# Birdwatching, Fun or Frustrating?



## shlanon (Oct 16, 2003)

What do you guys think? We put up a bird feeder on our balcony and now the cats are fixated on watching birds. They chatter a lot.
Is this fun for them at all? Or is it just frustrating since they can't catch the birds? Will this increase the chances of them trying to get outside, since they want to bird hunt?
Anyone else have a birdfeeder up so that their cats can watch birds?


----------



## Mittoonces (Jun 23, 2004)

I just made a post about bird feeding. I have two cats that spend most of their time looking out the window, and they watch the birds on the deck. They seem to enjoy it and have never really tried to get outside. They get really upset when they see cats outside, though.


----------



## Misery (Oct 18, 2004)

I love to feed the birds. My cat is pretty used to it and doesn't get worked up at all now. It helps to sometimes put the feeder a little ways out from the house so they aren't real close.


----------



## spacemonkey (Aug 12, 2004)

I think it's fun for them. If you have Da Bird, and can use that to play with, then at least they'll get some of that hunting instinct out :twisted: :lol: 

But I figure my kittens like to watch TV and the computer screen, so at the very least, bird watching is easier on their eyes :roll:


----------



## Kittys Mom (May 7, 2004)

shlanon said:


> Or is it just frustrating since they can't catch the birds?


I have three birdfeeders at three different windows...all for the cats. I hate the birdfeeders; the weeds from the seeds, the bird poop, constantly refilling them. But my cats love them, so I keep them!  

I don't think they frustrate them at all. They never seem upset that they can't get out there. In fact, Thomas is determined to kill the birds from inside the house. The birdfeeders are really close to the windows and Thomas will stalk close to the window and, at exactly the right moment, bound onto the couch in front of the window and pound on the window with his paws. I'm pretty sure at least one of the birds has had a mild heart attack. I know it's given me one.

• Short task A:
In the cat birdwatching thread, what does Misery suggest to keep the cats from getting too worked up?
• Short task B:
Pick up the cat birdwatching thread after its final post and write the next reply in the same casual forum style.

• Record set:
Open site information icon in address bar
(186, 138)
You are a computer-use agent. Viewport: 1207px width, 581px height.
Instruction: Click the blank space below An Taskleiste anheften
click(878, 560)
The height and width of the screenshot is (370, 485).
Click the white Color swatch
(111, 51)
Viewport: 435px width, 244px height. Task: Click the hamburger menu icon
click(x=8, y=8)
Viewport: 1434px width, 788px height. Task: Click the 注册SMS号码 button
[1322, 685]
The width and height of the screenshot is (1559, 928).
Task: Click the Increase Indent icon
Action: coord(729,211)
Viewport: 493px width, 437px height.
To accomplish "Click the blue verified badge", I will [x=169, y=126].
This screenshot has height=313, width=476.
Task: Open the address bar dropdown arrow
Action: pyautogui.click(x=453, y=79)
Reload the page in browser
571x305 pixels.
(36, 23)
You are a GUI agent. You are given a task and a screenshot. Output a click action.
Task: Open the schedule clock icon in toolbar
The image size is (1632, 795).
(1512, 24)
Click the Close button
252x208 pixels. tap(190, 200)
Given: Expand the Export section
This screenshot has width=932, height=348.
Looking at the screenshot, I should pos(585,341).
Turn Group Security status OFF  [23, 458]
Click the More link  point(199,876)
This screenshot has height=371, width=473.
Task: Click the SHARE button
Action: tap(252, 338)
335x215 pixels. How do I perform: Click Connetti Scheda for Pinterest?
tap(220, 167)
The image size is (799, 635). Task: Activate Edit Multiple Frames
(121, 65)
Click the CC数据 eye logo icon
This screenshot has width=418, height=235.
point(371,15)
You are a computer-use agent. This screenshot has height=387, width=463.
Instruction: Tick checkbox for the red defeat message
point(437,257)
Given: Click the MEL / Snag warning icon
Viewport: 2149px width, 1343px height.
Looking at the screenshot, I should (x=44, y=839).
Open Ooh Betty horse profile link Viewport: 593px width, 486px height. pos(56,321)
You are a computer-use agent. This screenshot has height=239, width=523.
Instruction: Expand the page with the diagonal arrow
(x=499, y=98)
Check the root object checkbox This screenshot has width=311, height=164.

• Task answer A:
Putting the feeder a little ways out from the house so the birds aren't real close.

• Task answer B:
----------



## Tonkmom64 (Oct 2, 2004)

> I'm pretty sure at least one of the birds has had a mild heart attack.


LOL! Now I want to set one up


----------



## Gudewife (Jun 27, 2004)

Assumpta isn't much for birdwatching. She really likes watching squirrels and chipmunks, though (the woods are pretty dense around our house, so we see more furs than feathers here). She was very proud the morning she woke us up to let us know that there was a moose outside the bedroom window (with this look on her face like "yeah, I could take that down, just open the window!"). She likes watching deer, too. She hates the sound of the coyotes, though, is afraid of bears and fisher cats (and she _loathes_ the wound of owls), and wants to fight the neighbors' collies whenever they wander by, so not all furry critters are created equal.

The other day, a lost chicken from the farm down the road wandered through the yard, so I took her to the window, babbling like a moron "Look! A chicken! Look at the chicken, Assumpta." :roll: She just looked at me like I was nuts, gazed at the chicken for a while to shut me up, and sauntered off to take a nap.


----------



## Kittys Mom (May 7, 2004)

Gudewife said:


> The other day, a lost chicken from the farm down the road wandered through the yard, so I took her to the window, babbling like a moron "Look! A chicken! Look at the chicken, Assumpta."


Ha! I know exactly what you mean! I will grab Kitty and try to sneak up to the window, without scaring the birds, all the while say, "Look Kitty, Birdies, Birdies" She's usually too busy trying to figure out why I picked her up to even notice the birds. And I definately feel lame while I am doing it.


----------



## DesnBaby (Apr 18, 2004)

Baby loves those birdies! :lol: We got a feeder in the back for her & she'll sometimes make noises at the birds like a dog barking. She paws to the window for us to open it & then she'll listen to them.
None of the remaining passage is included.